Count the lines in the material that contain the string "chevron", and reply with only that number.

— GIVEN ENTRIES —
>> Start

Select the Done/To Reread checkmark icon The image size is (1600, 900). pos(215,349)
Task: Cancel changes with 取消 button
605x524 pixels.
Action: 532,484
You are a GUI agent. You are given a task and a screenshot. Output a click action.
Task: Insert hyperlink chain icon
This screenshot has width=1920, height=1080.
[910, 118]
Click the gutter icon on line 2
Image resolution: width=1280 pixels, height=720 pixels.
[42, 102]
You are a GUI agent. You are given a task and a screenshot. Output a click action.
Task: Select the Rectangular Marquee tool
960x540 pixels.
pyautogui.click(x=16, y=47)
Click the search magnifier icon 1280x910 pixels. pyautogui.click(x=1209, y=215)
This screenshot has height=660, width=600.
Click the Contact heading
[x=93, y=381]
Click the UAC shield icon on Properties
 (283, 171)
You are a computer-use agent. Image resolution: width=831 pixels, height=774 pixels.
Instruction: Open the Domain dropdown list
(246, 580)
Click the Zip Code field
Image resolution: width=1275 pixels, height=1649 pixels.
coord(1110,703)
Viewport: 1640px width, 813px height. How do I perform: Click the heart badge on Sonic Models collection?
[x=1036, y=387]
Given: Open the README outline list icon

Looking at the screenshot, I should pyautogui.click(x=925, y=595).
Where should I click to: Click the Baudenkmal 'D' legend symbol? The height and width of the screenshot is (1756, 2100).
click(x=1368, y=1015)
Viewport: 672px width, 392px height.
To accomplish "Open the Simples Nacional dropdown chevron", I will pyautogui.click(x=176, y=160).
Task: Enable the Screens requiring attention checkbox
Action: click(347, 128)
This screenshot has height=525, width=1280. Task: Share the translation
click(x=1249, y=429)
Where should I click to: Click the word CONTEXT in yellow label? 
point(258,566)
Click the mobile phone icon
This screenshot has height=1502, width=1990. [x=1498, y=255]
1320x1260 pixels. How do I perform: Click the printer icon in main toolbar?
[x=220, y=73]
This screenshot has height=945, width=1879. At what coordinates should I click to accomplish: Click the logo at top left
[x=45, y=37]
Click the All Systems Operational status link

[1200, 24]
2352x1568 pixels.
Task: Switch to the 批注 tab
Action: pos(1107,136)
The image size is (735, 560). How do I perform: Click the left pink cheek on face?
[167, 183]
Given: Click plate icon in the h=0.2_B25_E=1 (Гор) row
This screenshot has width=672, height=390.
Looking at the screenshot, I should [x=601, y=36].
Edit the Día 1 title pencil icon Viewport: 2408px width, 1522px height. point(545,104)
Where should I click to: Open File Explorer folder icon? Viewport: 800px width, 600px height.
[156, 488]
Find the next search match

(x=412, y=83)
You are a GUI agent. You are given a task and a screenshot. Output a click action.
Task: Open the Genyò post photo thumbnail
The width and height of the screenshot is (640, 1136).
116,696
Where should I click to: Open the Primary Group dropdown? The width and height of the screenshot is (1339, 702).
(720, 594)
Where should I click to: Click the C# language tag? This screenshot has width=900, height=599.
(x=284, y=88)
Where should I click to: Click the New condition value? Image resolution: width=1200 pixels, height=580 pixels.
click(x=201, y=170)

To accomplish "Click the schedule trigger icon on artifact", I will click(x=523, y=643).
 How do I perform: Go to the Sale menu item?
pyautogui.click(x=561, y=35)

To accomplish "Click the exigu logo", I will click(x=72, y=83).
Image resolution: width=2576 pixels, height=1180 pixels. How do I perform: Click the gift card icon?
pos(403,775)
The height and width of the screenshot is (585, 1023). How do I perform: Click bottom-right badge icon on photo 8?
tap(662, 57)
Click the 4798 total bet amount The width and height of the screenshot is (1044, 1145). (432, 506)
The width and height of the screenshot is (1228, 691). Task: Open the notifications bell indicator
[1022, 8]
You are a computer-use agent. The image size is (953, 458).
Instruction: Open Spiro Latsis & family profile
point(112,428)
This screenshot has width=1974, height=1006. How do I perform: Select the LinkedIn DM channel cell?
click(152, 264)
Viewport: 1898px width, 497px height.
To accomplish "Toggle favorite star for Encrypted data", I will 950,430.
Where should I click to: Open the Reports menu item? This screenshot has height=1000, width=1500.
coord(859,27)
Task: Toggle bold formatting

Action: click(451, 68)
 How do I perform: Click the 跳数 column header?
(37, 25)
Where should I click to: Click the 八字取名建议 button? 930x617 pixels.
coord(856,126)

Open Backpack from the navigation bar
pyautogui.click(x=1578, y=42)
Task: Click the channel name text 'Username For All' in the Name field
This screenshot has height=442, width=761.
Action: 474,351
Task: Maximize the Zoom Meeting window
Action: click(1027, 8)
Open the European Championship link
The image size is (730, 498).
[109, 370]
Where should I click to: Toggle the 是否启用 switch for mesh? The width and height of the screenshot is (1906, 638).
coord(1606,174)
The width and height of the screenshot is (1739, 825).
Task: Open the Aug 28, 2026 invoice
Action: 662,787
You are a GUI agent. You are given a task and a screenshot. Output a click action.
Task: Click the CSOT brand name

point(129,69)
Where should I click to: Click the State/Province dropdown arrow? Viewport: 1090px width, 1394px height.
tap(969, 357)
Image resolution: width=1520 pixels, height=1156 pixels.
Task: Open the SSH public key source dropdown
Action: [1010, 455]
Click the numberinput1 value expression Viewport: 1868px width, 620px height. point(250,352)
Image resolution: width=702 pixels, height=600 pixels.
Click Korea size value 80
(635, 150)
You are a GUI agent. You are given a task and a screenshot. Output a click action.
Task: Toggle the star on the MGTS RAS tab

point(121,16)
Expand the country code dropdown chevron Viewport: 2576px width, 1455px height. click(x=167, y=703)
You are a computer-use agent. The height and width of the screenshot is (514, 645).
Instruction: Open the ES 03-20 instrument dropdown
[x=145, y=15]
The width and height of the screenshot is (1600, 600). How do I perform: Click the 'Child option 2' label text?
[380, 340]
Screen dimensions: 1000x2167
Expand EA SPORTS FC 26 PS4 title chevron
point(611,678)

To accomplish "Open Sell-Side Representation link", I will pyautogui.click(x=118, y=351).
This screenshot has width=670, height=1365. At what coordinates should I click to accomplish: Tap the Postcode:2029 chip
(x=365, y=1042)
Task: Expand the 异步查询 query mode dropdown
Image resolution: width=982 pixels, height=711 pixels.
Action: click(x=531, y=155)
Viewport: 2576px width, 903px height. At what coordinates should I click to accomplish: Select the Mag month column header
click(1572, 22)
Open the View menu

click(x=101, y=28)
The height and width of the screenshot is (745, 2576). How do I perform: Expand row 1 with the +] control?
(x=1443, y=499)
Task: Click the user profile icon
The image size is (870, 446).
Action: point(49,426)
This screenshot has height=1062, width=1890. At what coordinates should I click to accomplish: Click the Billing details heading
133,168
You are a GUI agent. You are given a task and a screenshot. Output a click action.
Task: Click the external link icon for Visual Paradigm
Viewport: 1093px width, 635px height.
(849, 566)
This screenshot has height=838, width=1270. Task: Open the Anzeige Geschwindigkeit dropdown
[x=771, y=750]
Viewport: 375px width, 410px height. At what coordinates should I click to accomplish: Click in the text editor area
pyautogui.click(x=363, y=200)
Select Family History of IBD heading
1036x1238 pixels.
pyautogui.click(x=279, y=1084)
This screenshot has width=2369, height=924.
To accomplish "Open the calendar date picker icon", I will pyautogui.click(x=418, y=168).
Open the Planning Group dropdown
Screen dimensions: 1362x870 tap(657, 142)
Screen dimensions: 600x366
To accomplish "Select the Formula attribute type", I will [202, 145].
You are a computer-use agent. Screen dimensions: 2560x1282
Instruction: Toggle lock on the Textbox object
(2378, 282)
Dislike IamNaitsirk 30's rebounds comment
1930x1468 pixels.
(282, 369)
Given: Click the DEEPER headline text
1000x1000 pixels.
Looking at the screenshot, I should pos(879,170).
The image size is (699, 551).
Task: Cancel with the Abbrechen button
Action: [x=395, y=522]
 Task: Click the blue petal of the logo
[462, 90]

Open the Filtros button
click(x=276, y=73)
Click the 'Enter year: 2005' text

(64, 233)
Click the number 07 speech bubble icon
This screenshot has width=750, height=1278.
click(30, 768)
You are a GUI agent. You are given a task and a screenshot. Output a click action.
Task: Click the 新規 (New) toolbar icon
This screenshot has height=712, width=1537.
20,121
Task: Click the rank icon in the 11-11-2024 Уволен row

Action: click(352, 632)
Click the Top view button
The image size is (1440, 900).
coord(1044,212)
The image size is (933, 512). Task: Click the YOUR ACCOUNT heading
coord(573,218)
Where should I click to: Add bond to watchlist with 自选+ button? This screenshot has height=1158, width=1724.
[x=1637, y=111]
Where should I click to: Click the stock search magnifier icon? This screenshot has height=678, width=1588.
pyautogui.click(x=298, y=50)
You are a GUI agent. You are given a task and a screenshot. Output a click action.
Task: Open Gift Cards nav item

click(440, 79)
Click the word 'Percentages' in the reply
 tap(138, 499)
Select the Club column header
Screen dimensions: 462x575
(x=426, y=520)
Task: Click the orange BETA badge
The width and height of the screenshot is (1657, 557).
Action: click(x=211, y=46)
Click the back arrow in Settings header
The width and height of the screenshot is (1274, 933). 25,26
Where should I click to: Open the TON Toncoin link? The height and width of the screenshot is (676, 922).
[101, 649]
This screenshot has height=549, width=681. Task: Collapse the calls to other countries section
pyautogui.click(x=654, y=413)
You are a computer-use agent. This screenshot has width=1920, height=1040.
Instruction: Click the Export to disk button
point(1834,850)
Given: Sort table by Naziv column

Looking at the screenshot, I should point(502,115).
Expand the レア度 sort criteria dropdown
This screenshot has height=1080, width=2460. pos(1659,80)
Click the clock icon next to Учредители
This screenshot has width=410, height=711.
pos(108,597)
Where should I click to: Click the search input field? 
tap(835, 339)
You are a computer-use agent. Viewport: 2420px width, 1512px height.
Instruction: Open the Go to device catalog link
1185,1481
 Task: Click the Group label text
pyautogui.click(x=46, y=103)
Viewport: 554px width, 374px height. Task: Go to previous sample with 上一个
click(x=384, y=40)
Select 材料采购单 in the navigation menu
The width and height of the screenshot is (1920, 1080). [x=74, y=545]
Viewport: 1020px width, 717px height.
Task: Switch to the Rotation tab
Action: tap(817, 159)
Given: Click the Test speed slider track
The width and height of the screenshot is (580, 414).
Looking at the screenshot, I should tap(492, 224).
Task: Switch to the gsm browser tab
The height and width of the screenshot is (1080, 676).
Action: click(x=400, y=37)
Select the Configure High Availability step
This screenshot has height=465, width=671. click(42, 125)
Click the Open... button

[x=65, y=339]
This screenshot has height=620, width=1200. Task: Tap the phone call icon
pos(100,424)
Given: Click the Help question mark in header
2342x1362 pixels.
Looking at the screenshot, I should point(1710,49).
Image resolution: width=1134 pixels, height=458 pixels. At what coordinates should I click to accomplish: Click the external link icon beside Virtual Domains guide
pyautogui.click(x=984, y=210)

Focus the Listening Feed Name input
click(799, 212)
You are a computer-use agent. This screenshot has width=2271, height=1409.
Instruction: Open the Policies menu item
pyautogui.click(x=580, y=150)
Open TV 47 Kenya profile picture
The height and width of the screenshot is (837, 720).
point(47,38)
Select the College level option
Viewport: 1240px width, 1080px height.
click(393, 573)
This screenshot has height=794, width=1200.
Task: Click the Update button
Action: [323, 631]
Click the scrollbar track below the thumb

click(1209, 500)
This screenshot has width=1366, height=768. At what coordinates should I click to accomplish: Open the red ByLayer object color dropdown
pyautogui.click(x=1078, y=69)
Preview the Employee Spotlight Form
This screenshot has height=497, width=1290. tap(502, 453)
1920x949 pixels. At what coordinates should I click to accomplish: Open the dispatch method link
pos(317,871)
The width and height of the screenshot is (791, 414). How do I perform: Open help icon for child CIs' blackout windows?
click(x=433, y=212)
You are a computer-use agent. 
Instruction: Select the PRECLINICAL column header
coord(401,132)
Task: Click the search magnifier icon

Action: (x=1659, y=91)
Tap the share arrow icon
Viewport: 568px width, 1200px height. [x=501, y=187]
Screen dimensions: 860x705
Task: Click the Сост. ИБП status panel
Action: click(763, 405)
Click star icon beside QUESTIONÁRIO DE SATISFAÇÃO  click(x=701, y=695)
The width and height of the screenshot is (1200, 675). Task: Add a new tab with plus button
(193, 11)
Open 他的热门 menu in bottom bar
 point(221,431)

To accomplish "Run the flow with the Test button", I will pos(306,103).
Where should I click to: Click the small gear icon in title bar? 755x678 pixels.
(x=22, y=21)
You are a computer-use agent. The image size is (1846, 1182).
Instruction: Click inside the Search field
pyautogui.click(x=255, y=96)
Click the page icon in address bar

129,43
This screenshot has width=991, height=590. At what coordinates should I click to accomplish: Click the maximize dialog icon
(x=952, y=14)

>> End

— ANSWER TO THE EXERCISE —
3